TSMC flags Intel competition

TSMC told investors it now views Intel Foundry as a 'formidable competitor', signalling a more contested foundry landscape. DigiTimes separately reported Intel hired Samsung executive Shawn Han to strengthen foundry operations and customer engagement. (tomshardware.com) (digitimes.com)

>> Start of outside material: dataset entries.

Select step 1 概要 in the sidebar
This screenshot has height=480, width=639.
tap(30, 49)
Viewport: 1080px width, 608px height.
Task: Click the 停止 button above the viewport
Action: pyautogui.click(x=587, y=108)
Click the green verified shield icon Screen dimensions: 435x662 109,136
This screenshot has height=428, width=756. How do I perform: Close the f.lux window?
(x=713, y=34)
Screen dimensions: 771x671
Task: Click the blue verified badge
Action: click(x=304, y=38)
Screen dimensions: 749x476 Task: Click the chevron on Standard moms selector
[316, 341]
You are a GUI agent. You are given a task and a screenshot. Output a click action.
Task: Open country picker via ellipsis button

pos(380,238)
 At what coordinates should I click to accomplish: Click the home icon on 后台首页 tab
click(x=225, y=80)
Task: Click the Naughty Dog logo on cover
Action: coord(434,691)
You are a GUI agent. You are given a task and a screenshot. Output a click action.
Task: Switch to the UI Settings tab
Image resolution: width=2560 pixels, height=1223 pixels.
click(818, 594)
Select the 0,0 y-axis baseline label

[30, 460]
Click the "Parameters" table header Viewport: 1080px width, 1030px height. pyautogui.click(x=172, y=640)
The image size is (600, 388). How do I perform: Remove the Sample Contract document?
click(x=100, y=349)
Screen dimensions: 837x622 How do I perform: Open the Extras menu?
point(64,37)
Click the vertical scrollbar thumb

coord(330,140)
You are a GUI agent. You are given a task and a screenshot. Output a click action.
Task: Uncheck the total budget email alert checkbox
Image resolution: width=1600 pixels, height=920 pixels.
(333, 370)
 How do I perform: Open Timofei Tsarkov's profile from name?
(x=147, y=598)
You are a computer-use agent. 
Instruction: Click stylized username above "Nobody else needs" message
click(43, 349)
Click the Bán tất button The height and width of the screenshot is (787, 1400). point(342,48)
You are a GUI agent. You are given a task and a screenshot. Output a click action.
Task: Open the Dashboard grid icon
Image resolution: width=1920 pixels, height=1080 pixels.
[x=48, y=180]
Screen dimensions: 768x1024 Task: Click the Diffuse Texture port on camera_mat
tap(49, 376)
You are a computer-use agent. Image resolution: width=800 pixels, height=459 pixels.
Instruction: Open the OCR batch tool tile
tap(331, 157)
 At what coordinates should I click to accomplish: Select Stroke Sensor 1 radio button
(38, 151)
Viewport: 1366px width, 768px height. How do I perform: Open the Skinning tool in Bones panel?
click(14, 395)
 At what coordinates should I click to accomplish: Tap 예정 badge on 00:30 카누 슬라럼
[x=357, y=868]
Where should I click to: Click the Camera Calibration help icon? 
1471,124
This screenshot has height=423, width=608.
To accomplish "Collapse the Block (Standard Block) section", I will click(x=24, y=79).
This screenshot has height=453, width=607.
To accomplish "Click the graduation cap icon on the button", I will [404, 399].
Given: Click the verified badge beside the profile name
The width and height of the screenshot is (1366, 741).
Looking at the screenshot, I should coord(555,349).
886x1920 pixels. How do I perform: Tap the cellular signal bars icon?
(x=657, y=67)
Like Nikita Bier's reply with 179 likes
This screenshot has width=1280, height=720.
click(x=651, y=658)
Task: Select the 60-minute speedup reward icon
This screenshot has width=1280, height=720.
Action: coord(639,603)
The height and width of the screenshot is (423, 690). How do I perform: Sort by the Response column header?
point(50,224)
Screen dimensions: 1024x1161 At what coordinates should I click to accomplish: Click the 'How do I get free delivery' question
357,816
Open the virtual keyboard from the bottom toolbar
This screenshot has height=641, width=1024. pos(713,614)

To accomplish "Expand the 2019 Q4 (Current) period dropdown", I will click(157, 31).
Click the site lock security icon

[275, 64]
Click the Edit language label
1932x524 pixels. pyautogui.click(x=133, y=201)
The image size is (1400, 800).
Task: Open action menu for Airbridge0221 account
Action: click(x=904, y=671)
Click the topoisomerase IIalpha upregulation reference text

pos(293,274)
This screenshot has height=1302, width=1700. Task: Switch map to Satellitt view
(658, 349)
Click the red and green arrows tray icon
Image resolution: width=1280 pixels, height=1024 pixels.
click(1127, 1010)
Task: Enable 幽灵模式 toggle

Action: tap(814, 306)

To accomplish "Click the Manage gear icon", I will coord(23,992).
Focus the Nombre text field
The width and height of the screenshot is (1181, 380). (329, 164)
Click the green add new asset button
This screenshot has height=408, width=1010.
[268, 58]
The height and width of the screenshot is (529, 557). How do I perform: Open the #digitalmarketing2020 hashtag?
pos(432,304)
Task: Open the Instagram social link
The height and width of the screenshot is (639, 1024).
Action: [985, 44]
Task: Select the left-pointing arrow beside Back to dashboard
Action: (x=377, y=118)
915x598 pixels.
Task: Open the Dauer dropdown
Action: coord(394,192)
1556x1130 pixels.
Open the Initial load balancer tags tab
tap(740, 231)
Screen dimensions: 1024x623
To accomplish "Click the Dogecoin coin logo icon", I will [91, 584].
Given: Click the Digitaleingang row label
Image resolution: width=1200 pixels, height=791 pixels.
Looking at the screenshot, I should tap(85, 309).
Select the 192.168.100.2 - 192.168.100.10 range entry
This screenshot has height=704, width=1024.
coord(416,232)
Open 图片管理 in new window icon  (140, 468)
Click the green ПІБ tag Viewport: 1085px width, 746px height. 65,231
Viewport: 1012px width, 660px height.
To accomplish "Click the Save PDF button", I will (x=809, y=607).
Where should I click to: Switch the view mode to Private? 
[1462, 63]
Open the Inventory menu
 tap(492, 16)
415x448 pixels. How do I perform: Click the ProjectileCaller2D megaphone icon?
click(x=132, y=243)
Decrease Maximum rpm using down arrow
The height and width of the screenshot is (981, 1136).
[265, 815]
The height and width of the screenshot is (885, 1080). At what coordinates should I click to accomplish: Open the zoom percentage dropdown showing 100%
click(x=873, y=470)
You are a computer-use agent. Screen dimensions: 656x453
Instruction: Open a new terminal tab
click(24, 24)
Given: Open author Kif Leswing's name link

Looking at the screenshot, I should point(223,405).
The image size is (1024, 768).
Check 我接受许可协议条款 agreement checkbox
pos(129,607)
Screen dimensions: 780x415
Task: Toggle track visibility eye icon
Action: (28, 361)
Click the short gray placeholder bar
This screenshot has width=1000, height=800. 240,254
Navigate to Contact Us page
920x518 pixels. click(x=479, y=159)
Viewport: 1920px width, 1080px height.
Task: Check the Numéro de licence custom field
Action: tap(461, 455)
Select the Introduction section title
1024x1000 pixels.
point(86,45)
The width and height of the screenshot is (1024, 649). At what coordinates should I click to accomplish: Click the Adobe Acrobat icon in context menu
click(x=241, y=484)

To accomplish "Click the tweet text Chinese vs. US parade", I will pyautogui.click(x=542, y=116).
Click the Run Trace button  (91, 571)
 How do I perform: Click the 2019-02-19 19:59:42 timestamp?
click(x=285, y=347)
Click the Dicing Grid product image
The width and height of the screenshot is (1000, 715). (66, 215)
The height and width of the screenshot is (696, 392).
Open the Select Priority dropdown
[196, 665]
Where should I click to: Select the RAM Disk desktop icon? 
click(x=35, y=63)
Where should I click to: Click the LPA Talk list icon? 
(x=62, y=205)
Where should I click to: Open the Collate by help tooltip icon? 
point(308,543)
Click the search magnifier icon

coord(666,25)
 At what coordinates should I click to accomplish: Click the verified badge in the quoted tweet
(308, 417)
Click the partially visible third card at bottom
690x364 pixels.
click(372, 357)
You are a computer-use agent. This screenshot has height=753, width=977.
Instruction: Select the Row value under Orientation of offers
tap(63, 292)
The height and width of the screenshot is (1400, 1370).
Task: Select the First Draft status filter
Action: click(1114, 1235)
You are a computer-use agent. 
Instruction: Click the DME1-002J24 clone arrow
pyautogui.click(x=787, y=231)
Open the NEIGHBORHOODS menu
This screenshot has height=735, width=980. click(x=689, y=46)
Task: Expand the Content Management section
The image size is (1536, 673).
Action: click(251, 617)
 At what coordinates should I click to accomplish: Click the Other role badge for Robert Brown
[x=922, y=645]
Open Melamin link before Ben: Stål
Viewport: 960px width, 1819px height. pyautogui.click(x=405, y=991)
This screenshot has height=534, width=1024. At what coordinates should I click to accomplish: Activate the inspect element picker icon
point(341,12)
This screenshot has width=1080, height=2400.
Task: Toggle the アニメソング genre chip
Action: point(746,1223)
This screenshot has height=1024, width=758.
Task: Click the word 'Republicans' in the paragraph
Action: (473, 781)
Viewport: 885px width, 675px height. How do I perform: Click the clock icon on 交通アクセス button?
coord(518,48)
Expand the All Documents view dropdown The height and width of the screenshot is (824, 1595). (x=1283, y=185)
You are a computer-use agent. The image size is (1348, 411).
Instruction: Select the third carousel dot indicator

Taiwan Semiconductor Manufacturing Co. told investors on April 16 that it now sees Intel Foundry as a “formidable competitor,” a sharper public warning from the market leader. (investor.tsmc.com) The comment came on TSMC’s first-quarter 2026 earnings call, where Chairman and Chief Executive C.C. Wei said TSMC would “not underestimate” Intel even as he argued “the fundamental rule of the foundry game never change.” (investor.tsmc.com) A foundry is a chip factory that builds processors designed by other companies. TSMC dominates that business, but Intel has been trying to turn its own manufacturing arm into a contract supplier for outside customers. (intel.com) (investor.tsmc.com) Intel reinforced that push on April 16 by hiring Shawn Han from Samsung Electronics to become general manager of foundry services. Bloomberg reported Han will join next month and report to foundry chief Naga Chandrasekaran, with a mandate centered on winning customers. (bloomberg.com) The timing matters because both companies are pitching their next manufacturing steps to the same artificial-intelligence and data-center customers. TSMC used its April 16 results to guide second-quarter revenue to $39.0 billion to $40.2 billion after posting $35.9 billion in first-quarter revenue and a 66.2% gross margin. (investor.tsmc.com) TSMC has also been showing customers its A14 process, announced in April 2025, as the successor to N2. The company said A14 is planned for production in 2028 and is designed to improve speed, power use, and logic density for artificial-intelligence chips. (pr.tsmc.com) (tsmc.com) Intel, meanwhile, has been promoting its 18A process as the core of its comeback. Intel said in September 2025 that Panther Lake would be its first client processor built on 18A, and in April 2025 it said it had engaged lead customers on the follow-on 14A node while adding an 18A-P variant for more foundry users. (intc.com 1) (intc.com 2) TSMC still holds the stronger position in scale and profitability, but its language shifted from dismissing rivals to acknowledging Intel as a real threat. Intel’s hiring of a Samsung sales and foundry veteran shows the contest is no longer only about transistor technology; it is also about persuading big chip designers to trust a new supplier. (investor.tsmc.com) (bloomberg.com)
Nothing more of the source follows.